Jim Halliday has spent more time than he might’ve liked inside melting rooms. He describes them without much romance. “Melting was almost always in another hot room area, maintained at a constant high temperature by all the melting tanks. This was ideal for melting but very unpleasant for any maintenance that had to be carried out.”

PTL founder Jim Halliday at Van Camp Chocolate in the 1980s

The tanks themselves were simple vertical cylinders. Solid blocks of chocolate had to be dropped into them by hand, often with a messy splash. Horizontal tanks existed but had their own problems—stirrer shaft seals that always leaked. A pump at the bottom of the tank pushed mass through water-jacketed mild-steel pipework to a line that could be a hundred feet away in another part of the production area.
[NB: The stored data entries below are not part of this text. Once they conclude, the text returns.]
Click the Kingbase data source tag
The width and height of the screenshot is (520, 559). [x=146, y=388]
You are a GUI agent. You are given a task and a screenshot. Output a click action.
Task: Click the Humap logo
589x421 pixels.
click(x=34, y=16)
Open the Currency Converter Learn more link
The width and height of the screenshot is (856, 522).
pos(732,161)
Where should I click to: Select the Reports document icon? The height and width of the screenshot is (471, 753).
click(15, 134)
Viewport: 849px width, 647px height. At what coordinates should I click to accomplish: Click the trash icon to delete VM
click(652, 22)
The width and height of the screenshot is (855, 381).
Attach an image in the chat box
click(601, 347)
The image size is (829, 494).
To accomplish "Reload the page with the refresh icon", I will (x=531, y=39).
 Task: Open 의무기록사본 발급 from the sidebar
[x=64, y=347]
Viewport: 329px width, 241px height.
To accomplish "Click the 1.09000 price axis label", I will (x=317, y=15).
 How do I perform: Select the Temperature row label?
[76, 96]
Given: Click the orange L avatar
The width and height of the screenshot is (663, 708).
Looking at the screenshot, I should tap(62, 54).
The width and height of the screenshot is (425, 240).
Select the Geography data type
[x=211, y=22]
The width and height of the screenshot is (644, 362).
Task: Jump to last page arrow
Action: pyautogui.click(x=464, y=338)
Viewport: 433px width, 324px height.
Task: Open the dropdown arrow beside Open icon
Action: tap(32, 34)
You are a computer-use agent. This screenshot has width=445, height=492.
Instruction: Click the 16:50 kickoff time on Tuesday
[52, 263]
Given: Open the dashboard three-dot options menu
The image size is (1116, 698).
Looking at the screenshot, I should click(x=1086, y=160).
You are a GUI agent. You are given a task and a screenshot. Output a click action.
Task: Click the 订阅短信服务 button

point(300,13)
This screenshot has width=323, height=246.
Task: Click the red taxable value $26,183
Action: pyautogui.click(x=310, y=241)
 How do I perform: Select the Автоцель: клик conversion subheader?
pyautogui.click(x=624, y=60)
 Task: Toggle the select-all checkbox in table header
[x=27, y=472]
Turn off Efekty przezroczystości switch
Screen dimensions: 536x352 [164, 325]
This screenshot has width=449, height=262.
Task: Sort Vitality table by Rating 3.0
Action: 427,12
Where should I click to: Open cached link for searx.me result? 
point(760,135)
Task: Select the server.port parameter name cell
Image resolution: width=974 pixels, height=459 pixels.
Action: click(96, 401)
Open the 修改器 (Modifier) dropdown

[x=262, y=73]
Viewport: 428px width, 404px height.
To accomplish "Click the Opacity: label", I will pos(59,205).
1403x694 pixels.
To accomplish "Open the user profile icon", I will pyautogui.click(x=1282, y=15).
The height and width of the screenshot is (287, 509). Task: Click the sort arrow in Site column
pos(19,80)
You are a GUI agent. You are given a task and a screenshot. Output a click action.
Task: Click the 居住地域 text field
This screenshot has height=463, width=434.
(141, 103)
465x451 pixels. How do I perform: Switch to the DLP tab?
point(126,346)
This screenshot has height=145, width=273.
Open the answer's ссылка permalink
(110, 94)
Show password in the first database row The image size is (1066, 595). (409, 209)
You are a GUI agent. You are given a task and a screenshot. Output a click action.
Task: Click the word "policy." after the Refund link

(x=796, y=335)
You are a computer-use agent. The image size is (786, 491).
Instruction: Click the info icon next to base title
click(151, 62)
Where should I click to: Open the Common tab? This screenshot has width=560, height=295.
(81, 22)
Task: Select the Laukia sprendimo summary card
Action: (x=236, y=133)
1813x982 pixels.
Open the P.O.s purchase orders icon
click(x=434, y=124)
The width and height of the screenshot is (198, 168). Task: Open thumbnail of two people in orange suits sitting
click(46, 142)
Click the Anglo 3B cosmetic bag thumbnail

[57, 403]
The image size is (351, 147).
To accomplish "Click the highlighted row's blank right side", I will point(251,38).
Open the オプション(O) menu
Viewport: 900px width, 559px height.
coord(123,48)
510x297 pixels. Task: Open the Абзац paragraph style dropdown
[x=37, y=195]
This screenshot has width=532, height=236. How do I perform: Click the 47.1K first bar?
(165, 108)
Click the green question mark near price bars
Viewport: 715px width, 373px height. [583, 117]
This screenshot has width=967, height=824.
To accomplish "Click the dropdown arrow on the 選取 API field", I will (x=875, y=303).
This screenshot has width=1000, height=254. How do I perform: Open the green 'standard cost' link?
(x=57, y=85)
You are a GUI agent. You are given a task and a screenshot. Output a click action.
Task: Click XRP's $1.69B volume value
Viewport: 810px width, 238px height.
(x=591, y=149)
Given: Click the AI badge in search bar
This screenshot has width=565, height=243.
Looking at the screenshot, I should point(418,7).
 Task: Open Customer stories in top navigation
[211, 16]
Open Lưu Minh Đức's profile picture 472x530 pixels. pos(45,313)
8,000 lbs carbon steel melting tank with side scrape agitation (Source: Qualityused LLC on ebay)

At the time, plants ran few product variations, if any. A single coating served most of them. Allergen labels were less prescriptive. Capital was cheap, energy was cheaper, and labor to clean a tank over a weekend was readily available.

The assumptions behind melting tanks at the time were reasonable and correct. There was also no commercial reason to clean often. Traditional pipework wasn’t even designed for it.

“Traditional melting, pumping, and piping were never designed to be cleaned,” Jim explains. “They were maintained to be constantly full of chocolate. At the time, this was ideal for large production runs that never changed recipes or chocolate. Compound, nut, and allergen products were either in another department or in another facility.”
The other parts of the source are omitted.